Called Out Upon The Water
It’s night and I look across the bay from the dock where our borrowed sailboat is. A small town in the Dominican Republic that is our mission field sits unnaturally aglow, despite the complete darkness that surrounds it. It is a place filled with spiritual darkness, a place known as ‘Little Thailand’ due to the sex trade of men, women, boys and girls. I think this is what Sodom and Gomorrah must have resembled.
I look to that glowing town, and remember the young woman I saw earlier being violently sick in the bathroom and moments later returning to her ‘date’. I recall the older woman who hadn’t been shown kindness and affection for many years, and how much it meant that someone was thinking of her, and praying for her and how her face lights up every time I see her in town now. This town is home to many of the kids that now run up to myself, my husband, and our kids and offer us hugs instead of their candies, gums, or bodies.
My mind drifts away as the sermon begins, “Today we will be in Luke…” My mind has left the church walls and is now fully occupied in a personal conversation with God. As the lights dim and the worship music begins again, signaling the end of service, I’m startled back to reality, and realize I haven’t heard much of what the pastor has said.
I’m starting to think I’ve got an attitude problem.
Here I sit in church, wanting to be somewhere else. I’m sure there are plenty of people who have felt this way on any given Sunday, but for me this was a bigger deal than most. My husband and I are active leaders in our community church, one we helped plant, and one that my husband is also an assistant pastor for. We are plugged into a church with great families, solid Bible teaching, and filled with people that we consider our family. Yet, I’m feeling called in another direction.
So, I pray. I pray that God will show me what to do. I pray that if it is an attitude problem, then it would be exposed and God and I could work through it. I also pray that my husband’s heart would change to meet mine, and for our God to unite our hearts in one calling together. I decide to keep this specific prayer to myself and let God work it out. I would love to say that I am praying these things with utmost confidence, but I am not. I’m convinced that this desire is just something I have to get over and forget about and move ahead serving faithfully where I am at.
And so I do. However, after awhile it becomes clear that my husband’s heart is beginning to change as well. He too wants to serve in a different capacity. He has been the guy that was at church early and stayed late; he took calls through the night and made visits to hurting people and families whenever there was a need. I love how much he cares for the people in our lives and in the church. Yet it is clear to me, God is on the move.
As we pray and prepare ourselves for what is next, it's been amazing to look back over the years and see the preparation that has had to happen for us to be on this path. Not just what God had to do with us as a family or a married couple, but how He had to work through me as well. At times, this journey was difficult, and other times freeing. I am pleased to know that the work God has started in me is not done and He is faithful to finish what He has begun.

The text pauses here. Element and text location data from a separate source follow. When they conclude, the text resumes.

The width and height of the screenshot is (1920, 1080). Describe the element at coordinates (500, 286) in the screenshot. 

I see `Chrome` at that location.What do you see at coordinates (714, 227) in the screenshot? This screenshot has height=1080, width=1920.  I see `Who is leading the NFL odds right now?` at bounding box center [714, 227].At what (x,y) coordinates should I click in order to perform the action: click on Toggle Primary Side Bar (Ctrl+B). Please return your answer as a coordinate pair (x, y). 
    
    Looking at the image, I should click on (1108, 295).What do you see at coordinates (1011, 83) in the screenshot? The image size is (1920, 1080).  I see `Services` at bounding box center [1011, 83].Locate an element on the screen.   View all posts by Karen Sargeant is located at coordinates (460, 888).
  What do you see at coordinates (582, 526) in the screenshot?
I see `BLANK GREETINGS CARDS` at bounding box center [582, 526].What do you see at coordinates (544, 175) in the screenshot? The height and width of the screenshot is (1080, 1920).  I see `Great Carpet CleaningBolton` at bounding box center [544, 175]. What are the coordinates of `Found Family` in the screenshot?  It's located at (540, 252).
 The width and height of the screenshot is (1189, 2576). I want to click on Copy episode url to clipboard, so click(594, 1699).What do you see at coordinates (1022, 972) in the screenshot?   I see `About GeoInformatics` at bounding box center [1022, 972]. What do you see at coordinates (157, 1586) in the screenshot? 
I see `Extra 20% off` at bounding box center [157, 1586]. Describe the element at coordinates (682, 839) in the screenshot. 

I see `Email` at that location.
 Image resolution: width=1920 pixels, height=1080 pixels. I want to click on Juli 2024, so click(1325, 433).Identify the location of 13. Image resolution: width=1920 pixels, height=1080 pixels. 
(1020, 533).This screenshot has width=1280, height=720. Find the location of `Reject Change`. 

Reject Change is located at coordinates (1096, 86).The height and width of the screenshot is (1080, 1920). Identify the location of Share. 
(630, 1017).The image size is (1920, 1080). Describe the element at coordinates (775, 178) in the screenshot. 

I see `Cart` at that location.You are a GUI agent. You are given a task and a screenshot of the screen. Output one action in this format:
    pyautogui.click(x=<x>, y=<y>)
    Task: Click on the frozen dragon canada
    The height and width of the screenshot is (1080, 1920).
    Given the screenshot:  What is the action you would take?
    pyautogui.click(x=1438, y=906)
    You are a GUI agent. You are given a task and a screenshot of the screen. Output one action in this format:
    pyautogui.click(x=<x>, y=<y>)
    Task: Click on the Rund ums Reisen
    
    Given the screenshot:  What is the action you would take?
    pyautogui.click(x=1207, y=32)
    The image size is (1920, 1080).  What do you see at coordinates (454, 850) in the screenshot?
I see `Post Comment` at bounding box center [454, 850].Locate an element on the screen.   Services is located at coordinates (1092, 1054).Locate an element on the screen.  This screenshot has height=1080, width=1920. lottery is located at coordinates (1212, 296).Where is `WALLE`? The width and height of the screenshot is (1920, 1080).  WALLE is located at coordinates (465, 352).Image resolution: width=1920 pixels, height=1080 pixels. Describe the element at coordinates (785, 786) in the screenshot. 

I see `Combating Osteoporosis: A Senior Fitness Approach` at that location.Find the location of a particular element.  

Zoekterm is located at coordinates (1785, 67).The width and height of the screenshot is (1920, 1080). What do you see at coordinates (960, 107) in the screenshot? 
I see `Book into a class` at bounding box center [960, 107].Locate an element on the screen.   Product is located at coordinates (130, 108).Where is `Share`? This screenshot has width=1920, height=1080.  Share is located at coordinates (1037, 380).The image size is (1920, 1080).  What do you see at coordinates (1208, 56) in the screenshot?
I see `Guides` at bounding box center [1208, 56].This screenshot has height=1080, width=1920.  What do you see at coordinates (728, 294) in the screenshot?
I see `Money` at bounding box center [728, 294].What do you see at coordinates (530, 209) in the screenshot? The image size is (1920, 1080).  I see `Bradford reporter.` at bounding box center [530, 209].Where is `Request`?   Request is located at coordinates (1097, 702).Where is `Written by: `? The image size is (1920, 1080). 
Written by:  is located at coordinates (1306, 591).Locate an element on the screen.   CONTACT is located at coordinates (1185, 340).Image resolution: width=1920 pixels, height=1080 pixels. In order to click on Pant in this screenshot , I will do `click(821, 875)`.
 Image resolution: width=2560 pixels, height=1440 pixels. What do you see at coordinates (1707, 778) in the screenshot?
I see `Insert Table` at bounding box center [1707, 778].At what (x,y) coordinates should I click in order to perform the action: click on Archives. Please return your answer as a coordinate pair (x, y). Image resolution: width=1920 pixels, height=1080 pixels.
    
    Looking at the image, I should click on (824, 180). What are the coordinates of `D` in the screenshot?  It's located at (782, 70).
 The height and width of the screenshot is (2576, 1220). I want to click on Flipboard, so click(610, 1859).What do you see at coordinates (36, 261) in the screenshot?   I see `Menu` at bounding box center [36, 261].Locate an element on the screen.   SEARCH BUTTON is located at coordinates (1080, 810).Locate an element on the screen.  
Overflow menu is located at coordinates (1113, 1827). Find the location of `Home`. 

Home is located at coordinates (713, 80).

Three years ago, I was a professional therapist with a private practice. Just when I thought that I had attained my professional goals, God asked me to consider taking my kids out of their school and to homeschool them. I never had the slightest inclination to homeschool my kids prior to this.
He was not forceful in this request, He simply asked me to consider the possibility. So, I considered it and prayed about it, and soon thereafter I had a desire in my heart to bring my kids home from their schools and teach them myself. God's desire for me and my family had become mine as well because He had changed my heart. In my naivety, I assumed that this choice was a great sacrifice on my part, one I was willing to do, for the sake of my kids. However, I had not considered that this was not only for the benefit of my children, but God had some work to do in me as well.
After some time of trying to juggle being a new homeschool family and being an owner and therapist in my small private practice, I began to hear that small voice suggest something I did not want to hear. He quietly suggested that I close my therapy practice. The thought of closing my office felt like giving up on a dream. I was devastated. My degrees, my business, my independence had not only given me some sense of normalcy, it was part of my identity. I wasn't just a homeschool mom or pastor's wife, I was a therapist, a business owner, a highly educated woman. That had given me a great sense of accomplishment because it was my own. The only problem with this was that it was not what God wanted me to identify myself with.
God knew where He was going to take me and my family and where He wants us to go; my only job was to trust His leading. Each step of faith, some small some large, was preparing me for the very large step of faith I am currently considering, sell everything and go.